Alopecia is the medical term for hair loss. PCOS women can suffer from several different kinds of alopecia. The main form of alopecia, androgenic alopecia, occurs in many women with PCOS and is due to an excess of androgen ("male") hormones. However, thyroid problems, low estrogen levels, anemia, pregnancy, and many other medical problems can contribute to hair loss. Hair loss can be worsened by traction alopecia. Traction alopecia occurs when the hair is pulled out by any means such as ponytails, excessive hair styling, brushing and even nervous pulling of the hair (Thatcher, 2000, 111). 

Alopecia in women exhibits itself differently than in men. It is characterized by thinning of hairs on the top of the head. Unlike male pattern baldness, there is no bitemporal and frontal recession.

When is it Alopecia?

The average human loses about 75 hairs a day for the 100,000 to 150,000 hairs he or she may have. A PCOS patient is the first to notice that her hair is getting thinner. She may notice more hair on her hair brush or that the drain in her sink or bathtub has a lot of hair in it.
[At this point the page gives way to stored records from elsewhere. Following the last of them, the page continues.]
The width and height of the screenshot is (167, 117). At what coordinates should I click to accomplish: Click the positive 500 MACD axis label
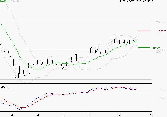155,90
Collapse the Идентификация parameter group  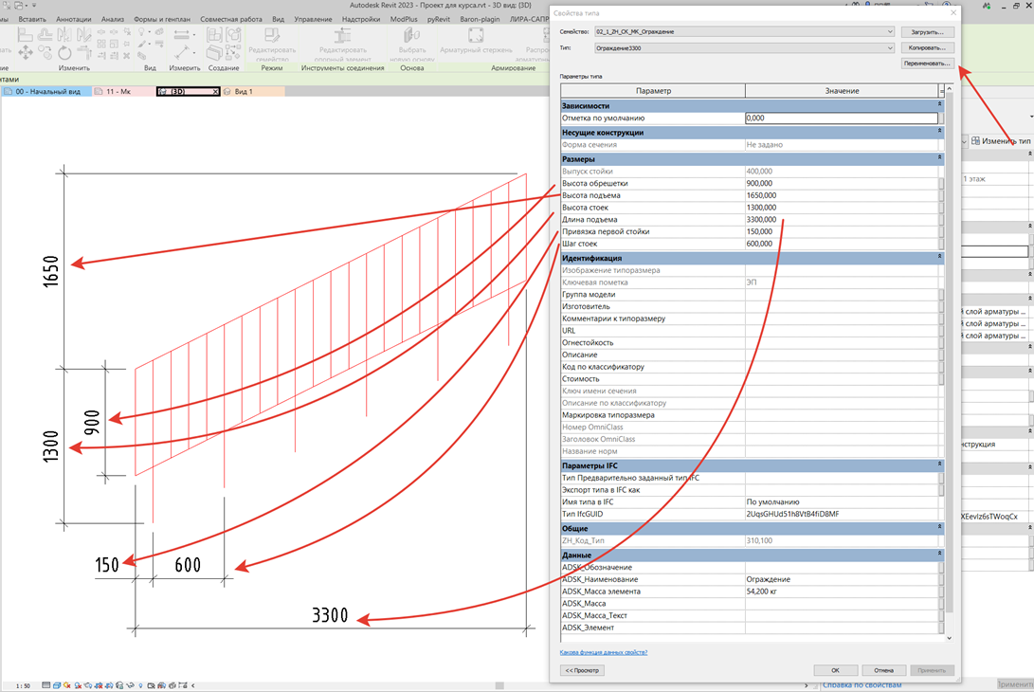coord(940,257)
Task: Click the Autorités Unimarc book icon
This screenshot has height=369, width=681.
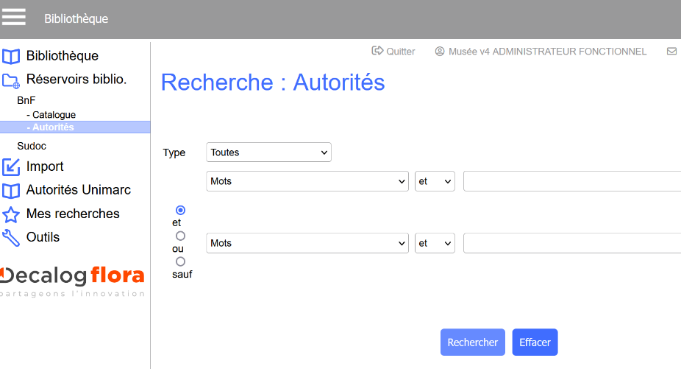Action: (11, 191)
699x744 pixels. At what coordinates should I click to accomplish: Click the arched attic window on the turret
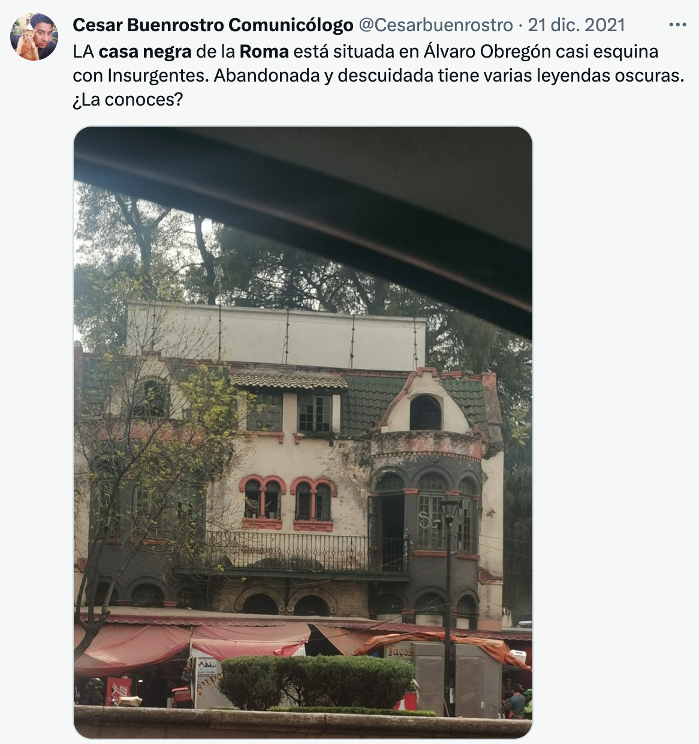pyautogui.click(x=426, y=413)
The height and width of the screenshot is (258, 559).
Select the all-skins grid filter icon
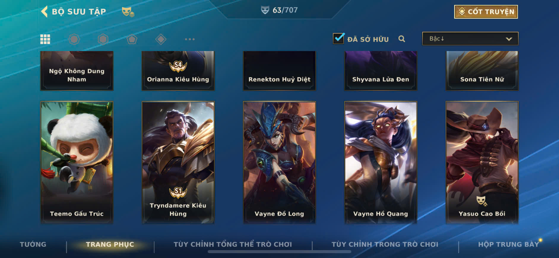point(45,39)
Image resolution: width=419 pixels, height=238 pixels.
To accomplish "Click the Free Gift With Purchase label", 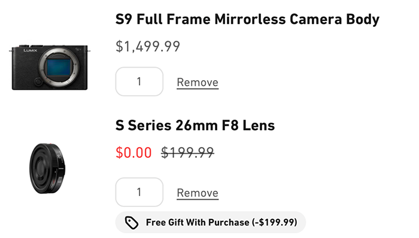I will pyautogui.click(x=198, y=222).
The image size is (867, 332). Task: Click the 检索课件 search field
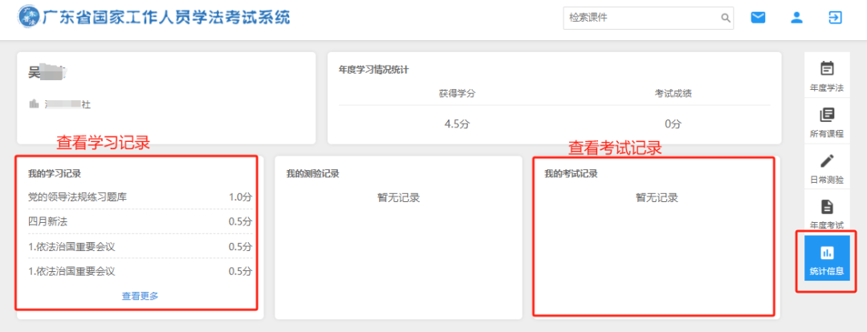[642, 18]
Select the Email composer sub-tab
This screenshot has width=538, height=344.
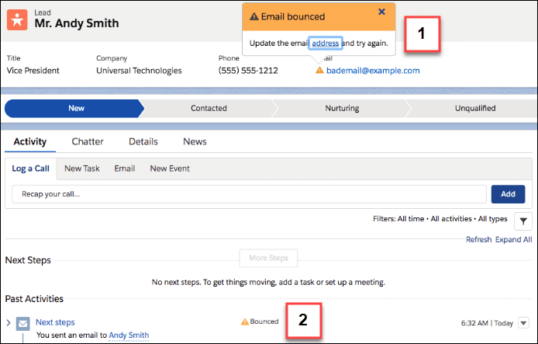point(125,168)
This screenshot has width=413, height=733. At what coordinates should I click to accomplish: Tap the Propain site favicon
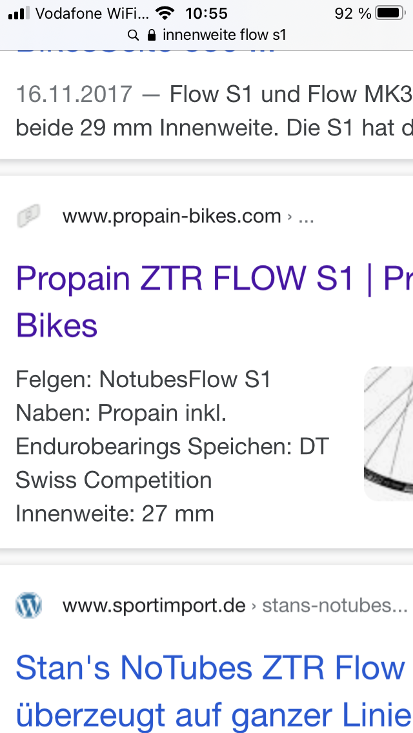tap(28, 216)

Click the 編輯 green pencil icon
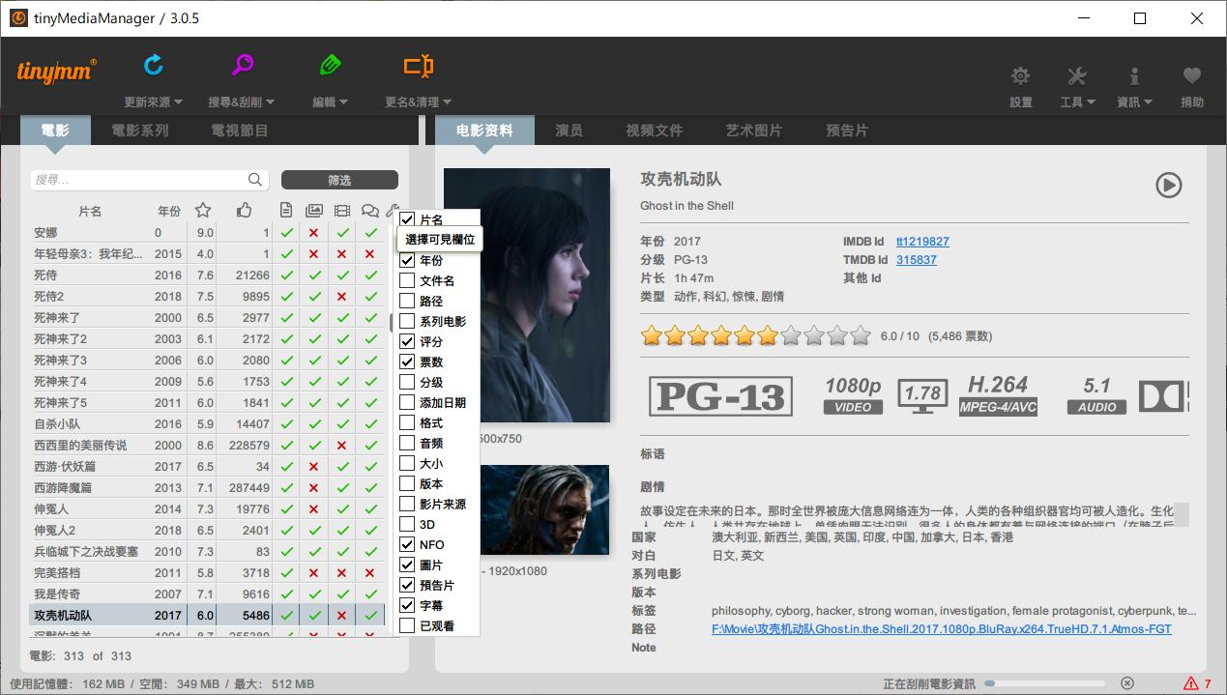tap(330, 64)
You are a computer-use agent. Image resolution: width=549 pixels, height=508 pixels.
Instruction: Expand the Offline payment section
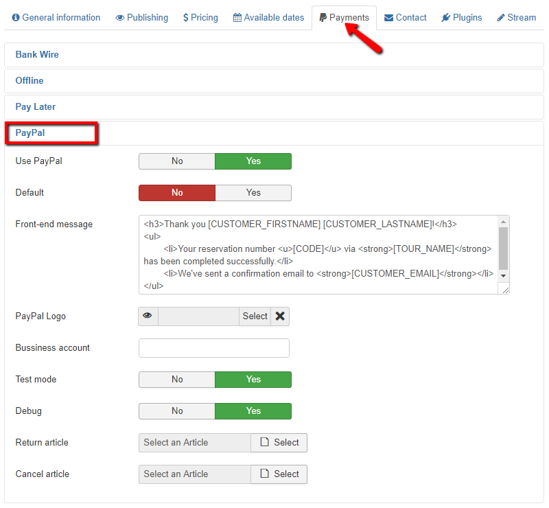point(30,81)
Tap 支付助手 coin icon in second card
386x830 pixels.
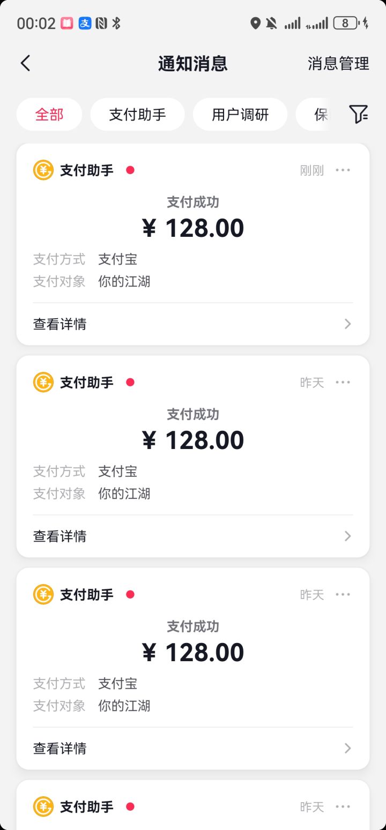pyautogui.click(x=43, y=383)
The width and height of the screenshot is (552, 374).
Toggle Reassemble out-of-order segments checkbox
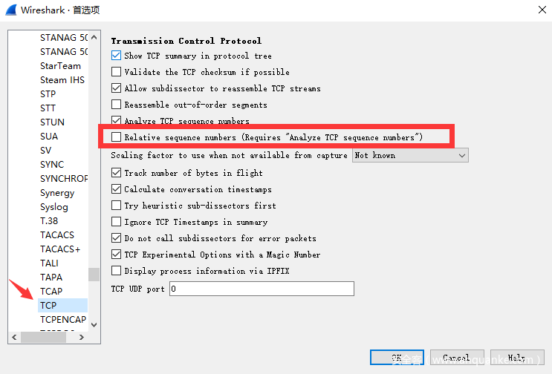click(116, 105)
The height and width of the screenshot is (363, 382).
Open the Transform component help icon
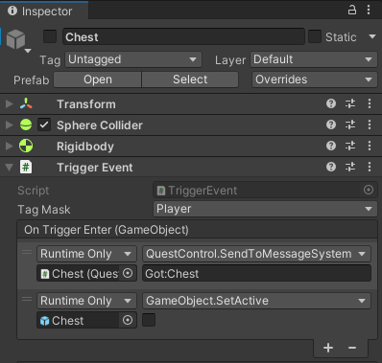click(x=331, y=103)
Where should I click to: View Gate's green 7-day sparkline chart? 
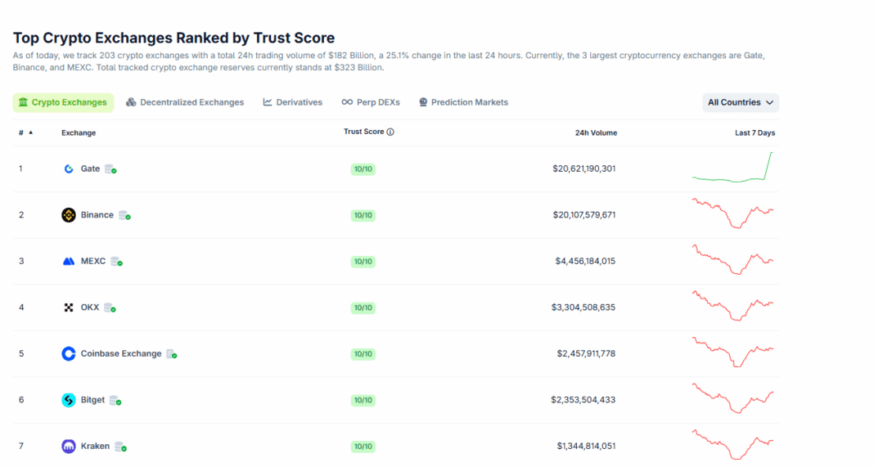click(x=732, y=168)
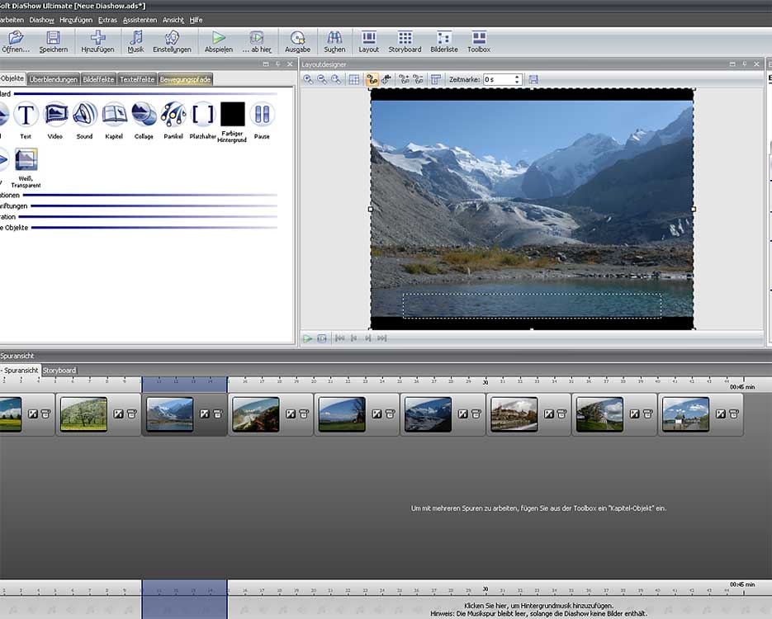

By the time that a causal observer can start seeing the scalp, a hair loss of as much as 50% may have already occurred.

Like hirsuitism, many physicians do not notice the problem because women become adept at hiding the thinness of the hair. However, if you have noticed thinning of the hair, contact your doctor so you can receive medical treatment or get a referral to a dermatologist for diagnosis and treatment.

Medical Treatments

Minoxidil is a medicine used to treat high blood pressure which when applied to the skin causes hair growth in some individuals. One out of ten people who use minoxidil will grow hair. Five out of ten patients will see a reduction in the the rate of hair loss. The other four out of ten will see no results and need to discontinue the use of minoxidil. Side effects of minoxidil can include dryness and irritation of the scalp. 

There is some suggestion that finasteride can help with androgenic alopecia. Finasteride decreases the the serum and scalp male hormone levels and inhibits the reduction in size of the affected follicles and helps to restore miniaturized hair follicles to regrow visible hair. Finasteride should not be taken or handled by women who are pregnant or are trying to get pregnant since they can be harmful to the fetus.

Spironolactone can also reduce hair loss because it suppresses the amount of male hormone that is circulating in the body. Like finasteride, it can can be harmful to a developing fetus so it must be stopped if you are pregnant or trying to get pregnant.

Other Ways to Hide Thinning Hair

A number of ways exist to help make your hair appear fuller and thicker besides using medical treatments. 

Phillip Kingsley, MIT,MRIPHH, one of the speakers at the International PCOSupport conference in San Diego recommended that women with PCOS wash their hair daily. The accumulation of dirt and oil on the hair weighs hair down and makes it look limp instead of full and healthy. 

There are a number of shampoo and styling products on the market that also help the hair. The Nioxin Line contains minoxidil as an ingredient to help encourage hair growth. The Toni & Guy Salons have a hair care product line called TIGI. Their shampoo for fine hair and thickening cream products roughen the cuticle of the hair shaft and make the hair appear thicker and fuller.

Hair structure can also be altered through the use of perms and coloring. These processes make the hair cuticle rough and make the hair appear fuller. However, overuse of perms and coloring can damage hair and make it prone to breakage.

References:

References

Thatcher, Samuel S. Polycystic Ovary Syndrome: The Hidden Epidemic. Perspective Press. 2000. 111-12.